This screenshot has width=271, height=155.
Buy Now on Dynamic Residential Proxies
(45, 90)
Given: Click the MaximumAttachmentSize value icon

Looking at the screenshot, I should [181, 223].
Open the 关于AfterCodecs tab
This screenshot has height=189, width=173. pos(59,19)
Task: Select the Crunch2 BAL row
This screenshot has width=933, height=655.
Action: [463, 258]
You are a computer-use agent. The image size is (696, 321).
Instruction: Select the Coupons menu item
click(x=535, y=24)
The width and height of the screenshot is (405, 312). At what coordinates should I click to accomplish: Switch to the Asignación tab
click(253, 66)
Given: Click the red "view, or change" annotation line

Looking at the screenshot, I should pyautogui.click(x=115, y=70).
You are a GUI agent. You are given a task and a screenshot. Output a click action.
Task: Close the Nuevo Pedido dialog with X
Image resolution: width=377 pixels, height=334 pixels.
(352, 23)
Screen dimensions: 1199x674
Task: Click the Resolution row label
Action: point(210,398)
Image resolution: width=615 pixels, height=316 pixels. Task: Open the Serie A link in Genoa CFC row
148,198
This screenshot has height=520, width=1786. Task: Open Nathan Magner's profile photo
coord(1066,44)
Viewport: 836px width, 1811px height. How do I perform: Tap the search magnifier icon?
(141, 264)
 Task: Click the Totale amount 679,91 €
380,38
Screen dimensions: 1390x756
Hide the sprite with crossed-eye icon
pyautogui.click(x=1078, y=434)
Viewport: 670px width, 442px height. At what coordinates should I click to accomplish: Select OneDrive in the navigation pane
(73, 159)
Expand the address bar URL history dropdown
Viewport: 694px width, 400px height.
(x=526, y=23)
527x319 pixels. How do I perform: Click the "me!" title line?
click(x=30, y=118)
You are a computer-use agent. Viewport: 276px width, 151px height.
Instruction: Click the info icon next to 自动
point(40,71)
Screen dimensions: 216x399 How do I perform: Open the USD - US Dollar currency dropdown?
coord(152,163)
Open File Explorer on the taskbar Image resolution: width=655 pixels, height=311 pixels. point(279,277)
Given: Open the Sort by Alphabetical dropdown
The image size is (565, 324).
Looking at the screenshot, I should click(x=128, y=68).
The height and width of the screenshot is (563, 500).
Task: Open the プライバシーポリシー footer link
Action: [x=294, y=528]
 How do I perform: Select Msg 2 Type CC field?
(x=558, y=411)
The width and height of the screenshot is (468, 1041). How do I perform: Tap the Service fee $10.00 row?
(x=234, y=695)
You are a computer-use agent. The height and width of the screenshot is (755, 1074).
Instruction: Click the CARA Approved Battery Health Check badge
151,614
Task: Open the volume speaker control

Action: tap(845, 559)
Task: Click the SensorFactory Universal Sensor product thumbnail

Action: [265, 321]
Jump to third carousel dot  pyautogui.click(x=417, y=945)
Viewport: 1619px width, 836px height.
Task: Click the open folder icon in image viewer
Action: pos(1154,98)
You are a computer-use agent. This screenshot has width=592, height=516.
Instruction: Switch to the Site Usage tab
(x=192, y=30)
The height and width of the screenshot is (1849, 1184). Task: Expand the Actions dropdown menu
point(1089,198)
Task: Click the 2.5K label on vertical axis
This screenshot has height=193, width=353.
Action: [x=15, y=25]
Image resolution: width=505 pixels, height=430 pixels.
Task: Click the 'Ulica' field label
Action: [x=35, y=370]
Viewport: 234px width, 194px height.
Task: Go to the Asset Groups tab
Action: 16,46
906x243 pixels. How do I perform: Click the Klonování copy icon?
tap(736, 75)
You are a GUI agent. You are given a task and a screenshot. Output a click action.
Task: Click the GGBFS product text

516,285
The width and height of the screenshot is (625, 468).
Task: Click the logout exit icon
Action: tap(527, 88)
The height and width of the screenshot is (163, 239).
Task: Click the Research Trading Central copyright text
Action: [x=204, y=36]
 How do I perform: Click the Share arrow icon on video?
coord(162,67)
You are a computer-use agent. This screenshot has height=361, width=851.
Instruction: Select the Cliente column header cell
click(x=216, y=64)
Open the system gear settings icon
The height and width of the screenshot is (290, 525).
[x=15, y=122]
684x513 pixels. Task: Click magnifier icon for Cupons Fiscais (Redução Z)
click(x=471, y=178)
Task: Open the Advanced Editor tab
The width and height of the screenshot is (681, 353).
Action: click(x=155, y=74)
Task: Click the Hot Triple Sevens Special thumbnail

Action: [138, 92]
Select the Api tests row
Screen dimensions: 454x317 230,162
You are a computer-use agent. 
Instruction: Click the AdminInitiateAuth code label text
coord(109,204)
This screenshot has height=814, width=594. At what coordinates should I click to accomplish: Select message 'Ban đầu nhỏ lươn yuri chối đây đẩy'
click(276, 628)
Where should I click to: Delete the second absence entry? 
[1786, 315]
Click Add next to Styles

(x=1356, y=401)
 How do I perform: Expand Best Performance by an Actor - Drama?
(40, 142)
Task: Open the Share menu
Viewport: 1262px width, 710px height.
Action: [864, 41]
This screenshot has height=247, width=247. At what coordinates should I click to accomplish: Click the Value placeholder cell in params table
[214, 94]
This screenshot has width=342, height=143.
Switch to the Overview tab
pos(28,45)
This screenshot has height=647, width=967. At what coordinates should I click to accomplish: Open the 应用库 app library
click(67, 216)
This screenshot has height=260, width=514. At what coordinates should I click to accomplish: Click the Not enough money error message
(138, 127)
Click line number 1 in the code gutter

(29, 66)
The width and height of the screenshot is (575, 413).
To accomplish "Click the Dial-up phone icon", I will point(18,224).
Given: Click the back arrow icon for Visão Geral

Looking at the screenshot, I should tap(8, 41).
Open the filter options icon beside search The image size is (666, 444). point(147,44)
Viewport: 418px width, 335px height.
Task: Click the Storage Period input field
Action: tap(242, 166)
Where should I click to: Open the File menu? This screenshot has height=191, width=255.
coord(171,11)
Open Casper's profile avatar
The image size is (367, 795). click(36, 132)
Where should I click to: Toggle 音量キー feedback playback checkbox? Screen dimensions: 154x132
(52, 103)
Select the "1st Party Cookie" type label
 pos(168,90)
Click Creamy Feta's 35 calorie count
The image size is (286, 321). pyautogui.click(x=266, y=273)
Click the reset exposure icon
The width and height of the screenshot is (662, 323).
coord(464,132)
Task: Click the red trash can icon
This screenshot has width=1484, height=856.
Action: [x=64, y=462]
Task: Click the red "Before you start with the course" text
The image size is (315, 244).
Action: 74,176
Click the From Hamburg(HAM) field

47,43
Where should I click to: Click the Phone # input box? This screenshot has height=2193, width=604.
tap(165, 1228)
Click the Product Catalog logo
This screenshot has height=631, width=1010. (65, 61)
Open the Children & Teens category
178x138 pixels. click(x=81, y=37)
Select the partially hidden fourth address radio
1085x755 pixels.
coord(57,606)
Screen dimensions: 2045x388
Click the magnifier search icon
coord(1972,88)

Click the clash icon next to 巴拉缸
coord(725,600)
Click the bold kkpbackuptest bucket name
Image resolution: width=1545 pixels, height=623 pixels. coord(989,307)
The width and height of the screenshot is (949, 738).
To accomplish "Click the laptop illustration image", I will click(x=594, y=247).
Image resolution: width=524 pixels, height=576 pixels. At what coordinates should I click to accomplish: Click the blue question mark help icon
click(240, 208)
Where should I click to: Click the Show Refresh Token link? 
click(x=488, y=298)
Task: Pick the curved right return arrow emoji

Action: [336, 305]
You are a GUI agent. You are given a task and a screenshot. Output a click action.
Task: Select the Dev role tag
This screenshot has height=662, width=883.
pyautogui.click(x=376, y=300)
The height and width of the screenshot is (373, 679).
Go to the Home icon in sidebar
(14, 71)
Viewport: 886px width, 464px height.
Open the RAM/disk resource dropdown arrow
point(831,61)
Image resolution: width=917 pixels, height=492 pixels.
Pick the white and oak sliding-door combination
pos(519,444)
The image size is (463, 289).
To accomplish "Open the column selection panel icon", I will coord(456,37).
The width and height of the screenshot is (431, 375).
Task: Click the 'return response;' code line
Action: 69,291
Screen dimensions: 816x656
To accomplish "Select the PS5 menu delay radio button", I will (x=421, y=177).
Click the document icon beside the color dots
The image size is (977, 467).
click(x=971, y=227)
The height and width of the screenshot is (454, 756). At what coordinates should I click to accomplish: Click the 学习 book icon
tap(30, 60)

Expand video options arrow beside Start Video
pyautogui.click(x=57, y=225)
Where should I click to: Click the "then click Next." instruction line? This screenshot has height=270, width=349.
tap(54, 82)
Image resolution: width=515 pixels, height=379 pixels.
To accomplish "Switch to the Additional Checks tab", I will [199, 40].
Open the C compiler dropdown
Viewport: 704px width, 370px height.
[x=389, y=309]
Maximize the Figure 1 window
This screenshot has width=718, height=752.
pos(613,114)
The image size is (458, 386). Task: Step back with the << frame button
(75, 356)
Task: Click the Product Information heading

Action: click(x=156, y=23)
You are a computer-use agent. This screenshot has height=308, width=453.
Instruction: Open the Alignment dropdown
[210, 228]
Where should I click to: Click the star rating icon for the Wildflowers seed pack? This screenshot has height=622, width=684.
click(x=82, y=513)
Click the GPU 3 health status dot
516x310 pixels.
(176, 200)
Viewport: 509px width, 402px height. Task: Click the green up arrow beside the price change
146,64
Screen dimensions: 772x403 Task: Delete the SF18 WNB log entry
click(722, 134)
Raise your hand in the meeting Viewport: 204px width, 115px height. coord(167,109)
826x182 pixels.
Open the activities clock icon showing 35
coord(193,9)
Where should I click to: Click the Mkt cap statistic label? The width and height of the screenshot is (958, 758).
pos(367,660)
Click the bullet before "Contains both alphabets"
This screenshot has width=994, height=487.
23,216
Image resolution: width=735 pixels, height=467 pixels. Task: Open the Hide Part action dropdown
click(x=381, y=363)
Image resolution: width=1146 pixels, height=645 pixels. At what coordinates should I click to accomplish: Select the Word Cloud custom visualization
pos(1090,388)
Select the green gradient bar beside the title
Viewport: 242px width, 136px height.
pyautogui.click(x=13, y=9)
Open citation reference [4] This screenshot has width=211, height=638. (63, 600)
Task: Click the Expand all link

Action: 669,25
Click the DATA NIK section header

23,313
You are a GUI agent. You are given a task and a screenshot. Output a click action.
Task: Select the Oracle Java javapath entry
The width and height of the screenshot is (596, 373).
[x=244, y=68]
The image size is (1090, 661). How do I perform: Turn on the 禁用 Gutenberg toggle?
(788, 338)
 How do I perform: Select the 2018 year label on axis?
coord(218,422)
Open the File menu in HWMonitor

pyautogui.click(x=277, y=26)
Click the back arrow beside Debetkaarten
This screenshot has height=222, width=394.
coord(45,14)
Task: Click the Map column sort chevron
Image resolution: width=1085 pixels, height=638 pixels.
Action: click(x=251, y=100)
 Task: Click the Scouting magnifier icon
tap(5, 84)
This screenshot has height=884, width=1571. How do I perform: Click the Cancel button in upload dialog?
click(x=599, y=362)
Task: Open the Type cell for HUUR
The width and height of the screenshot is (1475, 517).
__________
* Required work: Once you have found every line in the listing that holds the string "computer", copy each of them.

* Exercise answer:
You are a computer-use agent. The image size is (696, 321).
You are a computer-use agent. Viewport: 276px width, 151px height.
You are a computer-use agent. The height and width of the screenshot is (755, 1074).
You are a computer-use agent. This screenshot has width=592, height=516.
You are a computer-use agent. This screenshot has height=361, width=851.
You are a computer-use agent. 
You are a computer-use agent. This screenshot has height=308, width=453.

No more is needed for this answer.